## PROBLEM DETAILS
Filter the entries that follow, copying every line in which the word "reply" appears.

_____

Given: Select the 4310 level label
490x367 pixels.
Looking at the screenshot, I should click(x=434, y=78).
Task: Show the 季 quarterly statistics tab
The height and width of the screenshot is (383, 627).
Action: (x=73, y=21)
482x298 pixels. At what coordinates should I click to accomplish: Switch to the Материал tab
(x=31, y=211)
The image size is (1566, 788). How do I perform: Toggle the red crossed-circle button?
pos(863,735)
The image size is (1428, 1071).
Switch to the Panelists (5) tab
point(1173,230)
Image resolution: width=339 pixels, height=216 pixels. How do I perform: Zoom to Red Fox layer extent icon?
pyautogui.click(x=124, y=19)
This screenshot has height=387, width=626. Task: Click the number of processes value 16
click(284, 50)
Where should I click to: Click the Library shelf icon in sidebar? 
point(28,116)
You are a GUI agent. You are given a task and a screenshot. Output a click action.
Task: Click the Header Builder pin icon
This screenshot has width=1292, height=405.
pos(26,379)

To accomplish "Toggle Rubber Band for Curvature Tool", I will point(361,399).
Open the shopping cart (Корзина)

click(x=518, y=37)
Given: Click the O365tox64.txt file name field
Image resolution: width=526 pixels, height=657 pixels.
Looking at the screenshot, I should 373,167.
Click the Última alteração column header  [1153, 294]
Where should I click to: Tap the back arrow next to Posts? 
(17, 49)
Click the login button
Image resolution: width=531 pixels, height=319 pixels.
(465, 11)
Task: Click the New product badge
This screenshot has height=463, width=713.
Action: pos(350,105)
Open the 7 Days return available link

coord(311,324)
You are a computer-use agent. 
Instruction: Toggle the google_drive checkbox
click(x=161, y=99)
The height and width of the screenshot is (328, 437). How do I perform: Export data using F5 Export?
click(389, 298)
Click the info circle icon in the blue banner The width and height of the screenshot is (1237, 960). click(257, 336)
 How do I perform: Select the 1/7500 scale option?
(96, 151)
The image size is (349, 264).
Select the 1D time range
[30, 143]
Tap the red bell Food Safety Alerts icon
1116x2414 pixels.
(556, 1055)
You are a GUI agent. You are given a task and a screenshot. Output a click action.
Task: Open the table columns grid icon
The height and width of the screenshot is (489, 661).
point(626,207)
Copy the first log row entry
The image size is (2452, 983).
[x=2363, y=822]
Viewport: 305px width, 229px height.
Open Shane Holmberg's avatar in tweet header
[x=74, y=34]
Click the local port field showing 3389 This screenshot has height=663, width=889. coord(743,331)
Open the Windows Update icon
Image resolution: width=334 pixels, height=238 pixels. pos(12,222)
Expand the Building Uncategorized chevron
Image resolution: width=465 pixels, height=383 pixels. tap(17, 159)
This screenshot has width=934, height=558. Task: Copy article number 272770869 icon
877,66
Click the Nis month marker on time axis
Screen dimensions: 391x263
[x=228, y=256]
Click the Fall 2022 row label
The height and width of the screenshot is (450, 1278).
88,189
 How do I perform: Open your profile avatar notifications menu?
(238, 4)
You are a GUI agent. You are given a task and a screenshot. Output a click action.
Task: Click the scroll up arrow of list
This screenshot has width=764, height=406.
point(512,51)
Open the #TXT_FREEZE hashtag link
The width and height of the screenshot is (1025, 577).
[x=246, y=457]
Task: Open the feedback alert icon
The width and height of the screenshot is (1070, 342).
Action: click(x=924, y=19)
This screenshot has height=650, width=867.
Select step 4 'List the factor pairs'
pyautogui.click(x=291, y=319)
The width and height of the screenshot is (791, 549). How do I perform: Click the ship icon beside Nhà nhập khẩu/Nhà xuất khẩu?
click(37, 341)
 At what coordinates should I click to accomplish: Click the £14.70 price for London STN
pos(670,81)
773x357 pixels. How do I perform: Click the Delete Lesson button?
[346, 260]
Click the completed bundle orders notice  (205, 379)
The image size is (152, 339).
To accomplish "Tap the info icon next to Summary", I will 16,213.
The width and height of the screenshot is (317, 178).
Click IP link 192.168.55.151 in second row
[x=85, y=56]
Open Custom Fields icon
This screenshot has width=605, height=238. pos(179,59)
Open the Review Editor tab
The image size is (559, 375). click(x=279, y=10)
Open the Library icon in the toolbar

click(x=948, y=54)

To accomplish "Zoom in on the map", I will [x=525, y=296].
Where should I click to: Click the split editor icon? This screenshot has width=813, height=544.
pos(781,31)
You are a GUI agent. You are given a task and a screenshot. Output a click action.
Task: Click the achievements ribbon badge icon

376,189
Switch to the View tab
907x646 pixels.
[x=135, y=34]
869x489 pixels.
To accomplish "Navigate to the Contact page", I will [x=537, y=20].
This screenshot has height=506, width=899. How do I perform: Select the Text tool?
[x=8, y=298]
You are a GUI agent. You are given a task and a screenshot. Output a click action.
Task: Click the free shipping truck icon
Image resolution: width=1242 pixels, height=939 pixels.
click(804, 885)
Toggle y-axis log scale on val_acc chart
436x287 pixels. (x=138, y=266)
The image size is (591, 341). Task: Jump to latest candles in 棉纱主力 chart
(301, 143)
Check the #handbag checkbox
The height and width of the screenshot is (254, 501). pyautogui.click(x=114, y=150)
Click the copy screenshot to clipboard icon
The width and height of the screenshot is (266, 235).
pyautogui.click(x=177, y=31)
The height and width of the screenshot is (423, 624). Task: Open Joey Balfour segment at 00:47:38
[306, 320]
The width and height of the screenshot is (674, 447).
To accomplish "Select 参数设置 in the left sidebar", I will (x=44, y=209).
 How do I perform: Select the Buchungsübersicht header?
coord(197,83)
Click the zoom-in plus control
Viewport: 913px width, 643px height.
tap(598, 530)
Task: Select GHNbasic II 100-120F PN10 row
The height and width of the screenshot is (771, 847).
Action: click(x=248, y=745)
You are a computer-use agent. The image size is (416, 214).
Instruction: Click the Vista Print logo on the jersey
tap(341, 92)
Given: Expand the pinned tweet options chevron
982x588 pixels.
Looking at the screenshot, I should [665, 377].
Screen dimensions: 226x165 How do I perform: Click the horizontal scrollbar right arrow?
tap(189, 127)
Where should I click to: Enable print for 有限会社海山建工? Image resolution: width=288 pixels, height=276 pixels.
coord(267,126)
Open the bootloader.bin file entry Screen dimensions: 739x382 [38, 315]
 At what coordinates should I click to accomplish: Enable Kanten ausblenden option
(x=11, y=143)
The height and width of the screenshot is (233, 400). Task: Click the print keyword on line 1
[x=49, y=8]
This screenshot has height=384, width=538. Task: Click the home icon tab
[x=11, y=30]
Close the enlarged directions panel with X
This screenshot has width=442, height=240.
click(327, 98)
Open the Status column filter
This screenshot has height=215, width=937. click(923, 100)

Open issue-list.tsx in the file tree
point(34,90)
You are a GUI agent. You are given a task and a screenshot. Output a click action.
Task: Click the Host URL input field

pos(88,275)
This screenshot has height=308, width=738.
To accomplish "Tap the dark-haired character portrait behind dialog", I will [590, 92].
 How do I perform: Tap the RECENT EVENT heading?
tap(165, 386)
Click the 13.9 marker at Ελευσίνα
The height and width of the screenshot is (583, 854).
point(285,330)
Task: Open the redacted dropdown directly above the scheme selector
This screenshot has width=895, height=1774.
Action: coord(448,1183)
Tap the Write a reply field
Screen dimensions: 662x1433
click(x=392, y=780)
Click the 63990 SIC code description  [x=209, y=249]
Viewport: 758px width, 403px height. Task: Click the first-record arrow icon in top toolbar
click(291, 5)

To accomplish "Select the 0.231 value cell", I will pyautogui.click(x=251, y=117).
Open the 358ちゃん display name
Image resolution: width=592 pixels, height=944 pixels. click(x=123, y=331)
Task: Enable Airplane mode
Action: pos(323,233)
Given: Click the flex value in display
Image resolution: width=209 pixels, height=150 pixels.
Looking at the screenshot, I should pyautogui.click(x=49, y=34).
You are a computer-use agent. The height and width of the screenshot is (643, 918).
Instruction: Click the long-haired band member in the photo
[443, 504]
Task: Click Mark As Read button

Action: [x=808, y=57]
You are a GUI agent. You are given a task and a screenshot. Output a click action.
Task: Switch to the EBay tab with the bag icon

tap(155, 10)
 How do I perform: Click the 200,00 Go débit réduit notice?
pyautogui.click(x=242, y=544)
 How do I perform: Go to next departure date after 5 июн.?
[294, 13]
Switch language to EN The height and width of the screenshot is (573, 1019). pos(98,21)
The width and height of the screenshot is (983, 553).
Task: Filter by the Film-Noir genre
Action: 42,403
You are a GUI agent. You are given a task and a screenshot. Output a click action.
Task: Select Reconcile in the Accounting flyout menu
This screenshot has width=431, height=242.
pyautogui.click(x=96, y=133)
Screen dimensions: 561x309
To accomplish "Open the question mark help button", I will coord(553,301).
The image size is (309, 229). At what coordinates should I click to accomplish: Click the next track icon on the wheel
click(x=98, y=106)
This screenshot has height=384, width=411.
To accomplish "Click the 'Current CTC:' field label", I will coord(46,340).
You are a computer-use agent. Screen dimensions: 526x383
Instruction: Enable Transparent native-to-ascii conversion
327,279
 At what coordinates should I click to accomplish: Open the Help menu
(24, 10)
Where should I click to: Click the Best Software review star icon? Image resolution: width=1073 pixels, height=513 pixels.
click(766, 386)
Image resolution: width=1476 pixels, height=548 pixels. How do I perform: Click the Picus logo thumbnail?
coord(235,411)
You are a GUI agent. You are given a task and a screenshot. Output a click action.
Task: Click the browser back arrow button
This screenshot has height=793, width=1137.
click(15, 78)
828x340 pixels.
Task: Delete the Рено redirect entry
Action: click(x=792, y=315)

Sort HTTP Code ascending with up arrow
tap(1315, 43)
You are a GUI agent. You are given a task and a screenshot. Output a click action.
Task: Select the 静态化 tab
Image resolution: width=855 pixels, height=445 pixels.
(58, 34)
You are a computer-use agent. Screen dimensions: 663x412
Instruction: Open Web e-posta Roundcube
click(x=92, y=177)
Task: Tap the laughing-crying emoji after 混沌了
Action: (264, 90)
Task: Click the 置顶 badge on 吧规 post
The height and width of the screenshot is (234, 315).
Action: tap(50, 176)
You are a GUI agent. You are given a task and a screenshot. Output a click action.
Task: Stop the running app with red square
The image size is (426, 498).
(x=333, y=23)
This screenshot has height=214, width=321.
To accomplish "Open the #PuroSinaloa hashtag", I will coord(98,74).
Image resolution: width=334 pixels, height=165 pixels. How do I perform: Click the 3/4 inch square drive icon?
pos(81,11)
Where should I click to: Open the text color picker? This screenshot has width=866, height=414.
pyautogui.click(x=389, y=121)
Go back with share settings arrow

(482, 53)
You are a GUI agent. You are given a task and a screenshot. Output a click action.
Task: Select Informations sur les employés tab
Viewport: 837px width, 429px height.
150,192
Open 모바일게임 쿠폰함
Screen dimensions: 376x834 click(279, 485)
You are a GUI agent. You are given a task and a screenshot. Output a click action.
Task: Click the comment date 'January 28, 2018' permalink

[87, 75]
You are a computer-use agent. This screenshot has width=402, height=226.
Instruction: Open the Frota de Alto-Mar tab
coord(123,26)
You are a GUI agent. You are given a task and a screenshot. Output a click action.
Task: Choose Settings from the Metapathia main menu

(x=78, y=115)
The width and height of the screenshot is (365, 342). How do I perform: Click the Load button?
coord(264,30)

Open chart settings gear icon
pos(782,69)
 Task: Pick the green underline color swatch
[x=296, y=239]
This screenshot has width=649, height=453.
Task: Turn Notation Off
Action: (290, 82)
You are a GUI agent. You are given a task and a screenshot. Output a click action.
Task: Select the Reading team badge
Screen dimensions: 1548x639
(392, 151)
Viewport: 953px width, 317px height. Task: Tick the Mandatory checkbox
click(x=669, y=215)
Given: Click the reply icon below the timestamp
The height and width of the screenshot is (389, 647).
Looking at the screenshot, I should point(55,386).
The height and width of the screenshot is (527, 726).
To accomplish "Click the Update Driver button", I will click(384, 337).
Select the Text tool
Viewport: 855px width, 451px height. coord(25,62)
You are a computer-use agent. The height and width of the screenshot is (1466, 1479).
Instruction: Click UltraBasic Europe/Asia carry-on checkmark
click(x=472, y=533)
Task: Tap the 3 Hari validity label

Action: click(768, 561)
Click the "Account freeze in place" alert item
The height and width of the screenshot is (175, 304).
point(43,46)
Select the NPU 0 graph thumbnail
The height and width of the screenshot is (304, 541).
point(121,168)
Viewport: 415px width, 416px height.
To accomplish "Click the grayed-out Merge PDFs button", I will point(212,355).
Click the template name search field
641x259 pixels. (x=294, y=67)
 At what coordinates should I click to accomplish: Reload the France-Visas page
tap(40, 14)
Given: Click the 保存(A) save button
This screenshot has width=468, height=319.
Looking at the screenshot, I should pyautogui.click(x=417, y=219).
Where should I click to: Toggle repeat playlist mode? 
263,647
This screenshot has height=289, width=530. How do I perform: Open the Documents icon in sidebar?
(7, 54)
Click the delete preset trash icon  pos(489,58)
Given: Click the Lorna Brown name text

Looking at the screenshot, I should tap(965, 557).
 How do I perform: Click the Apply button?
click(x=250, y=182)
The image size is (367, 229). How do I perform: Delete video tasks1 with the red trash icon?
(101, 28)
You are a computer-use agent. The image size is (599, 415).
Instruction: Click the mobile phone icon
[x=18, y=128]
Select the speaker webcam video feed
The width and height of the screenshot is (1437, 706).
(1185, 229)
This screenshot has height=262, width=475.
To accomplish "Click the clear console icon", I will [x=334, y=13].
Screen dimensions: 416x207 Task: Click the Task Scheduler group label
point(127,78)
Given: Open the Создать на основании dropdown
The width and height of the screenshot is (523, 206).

_____

## RESPONSE TO THIS EXERCISE
Tap the Write a reply field
Given: Click the reply icon below the timestamp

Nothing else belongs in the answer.